Yo he visto entonces que cuando nosotros hacemos depender nuestra felicidad, nuestra realización el sentido de la vida de que llegue tal o cual persona, a veces con nombre propio, ahí estamos tomando el amor de esa persona y la palabra de esa persona como si fuera el amor de Dios y como si fuera la palabra de Dios.

Por eso, para que se cumpla en nosotros lo que hemos oído hoy de la Carta a los Tesalonicenses, es necesario escuchar la palabra de Dios como lo que es como palabra de Dios y no otorgarle a ninguna criatura potestad sobre nosotros como la que tiene Dios.

Por eso, primera enseñanza en esta reflexión que nos hacemos ¿Qué puedo hacer yo para escuchar la palabra de Dios como palabra de Dios?
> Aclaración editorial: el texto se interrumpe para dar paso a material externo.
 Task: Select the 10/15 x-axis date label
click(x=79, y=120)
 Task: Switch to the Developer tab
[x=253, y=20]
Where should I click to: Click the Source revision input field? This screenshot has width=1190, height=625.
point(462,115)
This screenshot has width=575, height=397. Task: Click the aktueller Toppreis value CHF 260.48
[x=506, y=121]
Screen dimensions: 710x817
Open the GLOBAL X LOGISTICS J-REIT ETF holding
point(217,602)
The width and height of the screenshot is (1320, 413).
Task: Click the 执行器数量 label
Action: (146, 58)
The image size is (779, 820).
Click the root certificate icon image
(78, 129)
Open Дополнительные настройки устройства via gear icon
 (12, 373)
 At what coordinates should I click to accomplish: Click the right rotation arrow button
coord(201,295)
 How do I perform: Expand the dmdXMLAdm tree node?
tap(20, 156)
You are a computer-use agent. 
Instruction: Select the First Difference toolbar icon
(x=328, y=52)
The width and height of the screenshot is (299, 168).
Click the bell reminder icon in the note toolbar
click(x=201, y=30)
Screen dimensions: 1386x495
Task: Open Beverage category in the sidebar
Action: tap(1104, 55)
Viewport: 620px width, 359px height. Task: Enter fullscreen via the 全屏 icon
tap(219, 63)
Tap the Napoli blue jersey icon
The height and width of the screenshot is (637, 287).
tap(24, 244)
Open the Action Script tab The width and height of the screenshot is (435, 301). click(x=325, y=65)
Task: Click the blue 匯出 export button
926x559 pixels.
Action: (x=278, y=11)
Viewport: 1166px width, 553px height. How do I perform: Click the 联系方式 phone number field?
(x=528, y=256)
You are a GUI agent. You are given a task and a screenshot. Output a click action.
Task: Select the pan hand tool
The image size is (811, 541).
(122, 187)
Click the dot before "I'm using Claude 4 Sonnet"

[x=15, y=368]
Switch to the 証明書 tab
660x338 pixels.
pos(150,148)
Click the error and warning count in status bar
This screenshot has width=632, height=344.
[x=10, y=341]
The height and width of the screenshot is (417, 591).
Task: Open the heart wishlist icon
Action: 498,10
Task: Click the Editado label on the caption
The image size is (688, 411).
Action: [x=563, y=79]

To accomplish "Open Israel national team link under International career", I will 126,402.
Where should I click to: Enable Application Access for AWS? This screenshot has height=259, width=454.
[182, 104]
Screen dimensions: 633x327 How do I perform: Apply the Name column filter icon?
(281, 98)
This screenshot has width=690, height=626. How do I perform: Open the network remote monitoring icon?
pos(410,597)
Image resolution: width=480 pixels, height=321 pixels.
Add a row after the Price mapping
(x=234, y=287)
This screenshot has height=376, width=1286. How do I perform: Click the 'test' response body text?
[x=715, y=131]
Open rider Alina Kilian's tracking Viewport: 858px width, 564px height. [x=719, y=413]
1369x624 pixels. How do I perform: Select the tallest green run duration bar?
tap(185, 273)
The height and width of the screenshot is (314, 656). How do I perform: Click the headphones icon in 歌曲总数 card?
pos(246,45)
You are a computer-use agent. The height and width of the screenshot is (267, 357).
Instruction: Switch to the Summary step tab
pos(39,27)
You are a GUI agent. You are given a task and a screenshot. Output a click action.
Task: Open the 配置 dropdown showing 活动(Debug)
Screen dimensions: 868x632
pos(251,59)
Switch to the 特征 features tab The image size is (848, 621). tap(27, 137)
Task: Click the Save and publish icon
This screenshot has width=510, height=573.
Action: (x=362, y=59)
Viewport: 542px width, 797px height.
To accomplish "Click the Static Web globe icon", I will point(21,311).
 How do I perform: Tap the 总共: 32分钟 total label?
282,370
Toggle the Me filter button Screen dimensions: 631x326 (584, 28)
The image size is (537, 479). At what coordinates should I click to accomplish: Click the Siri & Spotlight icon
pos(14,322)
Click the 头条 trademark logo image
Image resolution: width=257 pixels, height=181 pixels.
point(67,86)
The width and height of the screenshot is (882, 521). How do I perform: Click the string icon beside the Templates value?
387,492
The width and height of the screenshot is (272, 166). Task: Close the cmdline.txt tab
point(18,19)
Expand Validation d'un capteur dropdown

Respuesta, lo primero que hay que hacer es saber que ninguna palabra humana, que ninguna circunstancia humana, que ninguna opinión humana, puede ser la determinante de mi vida, mi vida tiene dueño y el dueño de mi vida es Dios.

Este es el único comienzo para la paz, este es el único comienzo para la serenidad, para la alegría, para empezar a amar, porque la persona que está esperando que le llegue el amor de su vida o esperando que se le resuelvan sus problemas laborales o esperando que un chancecito, que compre la semana pasada que yo cada vez me acerco mas, dicen los viciosos del juego.

La persona que tiene su felicidad endosada, encadenada, enganchada a la opinión, al querer a las circunstancias de esta tierra, esa persona no puede tener felicidad, no puede tener paz y no puede dar amor ¿por qué? porque siente que la vida está en deuda con ella.

Es gracioso pero doloroso hablar con una persona de estas usted le dice bueno - y usted podría por ejemplo que se yo ayudar, hay tantos enfermos...- enfermo yo que no llega el amor de mi alma- hay tantos pobres - ¿as pobre que yo que no tengo nadie que me quiera?- hay unos ancianos... - la vida me ha envejecido porque nadie me ama - los niños desprotegidos... - como yo que soy como un niño desvalido que no hay nadie que me proteja -.

De manera que estas personas no tienen mas amor sino para sí mismas porque como sienten que son los que sufren y como sienten que la vida les debe todo porque la vida no les ha dado lo que están pidiendo, como la vida no les ha dado eso entonces la vida está en deuda con ellos, una persona así no puede oir la palabra de Dios o va a mirar la palabra de Dios como palabra de hombre o la va a mirar como una palabra que entra en competencia, entra a competir con los intereses de el y esta es la persona que no escucha la palabra de Dios para ser juzgado por la palabra de Dios, sino que escucha la palabra de Dios para juzgarla.